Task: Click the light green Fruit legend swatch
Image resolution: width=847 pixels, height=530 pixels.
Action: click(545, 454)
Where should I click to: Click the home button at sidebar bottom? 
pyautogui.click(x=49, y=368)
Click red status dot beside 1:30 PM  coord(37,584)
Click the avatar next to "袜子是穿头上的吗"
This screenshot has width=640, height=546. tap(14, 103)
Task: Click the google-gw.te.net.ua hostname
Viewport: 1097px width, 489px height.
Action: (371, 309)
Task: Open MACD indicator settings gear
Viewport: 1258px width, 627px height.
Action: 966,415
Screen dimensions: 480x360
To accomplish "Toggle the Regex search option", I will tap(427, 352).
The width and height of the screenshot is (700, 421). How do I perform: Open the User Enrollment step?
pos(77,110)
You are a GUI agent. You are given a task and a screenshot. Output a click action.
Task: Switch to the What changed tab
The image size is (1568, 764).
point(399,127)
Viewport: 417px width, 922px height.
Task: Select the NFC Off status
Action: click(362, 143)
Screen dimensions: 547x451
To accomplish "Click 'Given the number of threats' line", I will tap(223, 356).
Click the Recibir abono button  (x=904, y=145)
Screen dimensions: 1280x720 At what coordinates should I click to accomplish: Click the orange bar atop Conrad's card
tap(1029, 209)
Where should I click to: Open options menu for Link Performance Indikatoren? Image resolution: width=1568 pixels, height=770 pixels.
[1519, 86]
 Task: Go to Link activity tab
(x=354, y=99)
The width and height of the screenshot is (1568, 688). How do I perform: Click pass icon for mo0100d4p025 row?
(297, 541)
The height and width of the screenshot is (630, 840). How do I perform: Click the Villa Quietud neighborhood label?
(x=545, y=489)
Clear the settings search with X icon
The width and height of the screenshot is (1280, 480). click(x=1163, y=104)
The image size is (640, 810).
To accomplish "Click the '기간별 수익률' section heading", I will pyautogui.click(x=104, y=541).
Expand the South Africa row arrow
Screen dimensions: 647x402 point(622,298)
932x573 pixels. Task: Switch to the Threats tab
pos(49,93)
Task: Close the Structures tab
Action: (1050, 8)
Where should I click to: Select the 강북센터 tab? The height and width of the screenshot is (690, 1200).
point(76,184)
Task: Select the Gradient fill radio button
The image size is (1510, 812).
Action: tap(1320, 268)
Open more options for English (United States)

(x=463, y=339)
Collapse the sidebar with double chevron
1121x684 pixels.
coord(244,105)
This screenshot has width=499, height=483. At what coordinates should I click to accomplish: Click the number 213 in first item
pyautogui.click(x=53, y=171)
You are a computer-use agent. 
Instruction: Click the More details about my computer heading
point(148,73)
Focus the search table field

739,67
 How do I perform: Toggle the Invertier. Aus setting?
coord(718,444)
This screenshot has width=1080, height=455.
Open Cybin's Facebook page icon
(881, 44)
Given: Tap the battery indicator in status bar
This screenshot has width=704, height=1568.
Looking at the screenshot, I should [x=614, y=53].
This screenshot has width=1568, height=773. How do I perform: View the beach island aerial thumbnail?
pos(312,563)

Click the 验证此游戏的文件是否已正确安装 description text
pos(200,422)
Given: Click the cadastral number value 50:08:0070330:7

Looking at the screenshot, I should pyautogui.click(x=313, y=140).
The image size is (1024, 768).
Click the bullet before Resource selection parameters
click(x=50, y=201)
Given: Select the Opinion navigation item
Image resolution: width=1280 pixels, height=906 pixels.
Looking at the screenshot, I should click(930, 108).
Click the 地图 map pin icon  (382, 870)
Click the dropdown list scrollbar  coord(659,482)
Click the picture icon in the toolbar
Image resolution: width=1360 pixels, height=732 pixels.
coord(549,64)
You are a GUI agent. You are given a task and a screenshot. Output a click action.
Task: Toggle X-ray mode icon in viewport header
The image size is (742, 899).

Task:
Only one thing belongs in the reply: the exact lines of the listing above, from the one with "Click the 地图" through its last line.

Solution for this task:
Click the 地图 map pin icon  (382, 870)
Click the dropdown list scrollbar  coord(659,482)
Click the picture icon in the toolbar
Image resolution: width=1360 pixels, height=732 pixels.
coord(549,64)
You are a GUI agent. You are given a task and a screenshot. Output a click action.
Task: Toggle X-ray mode icon in viewport header
The image size is (742, 899).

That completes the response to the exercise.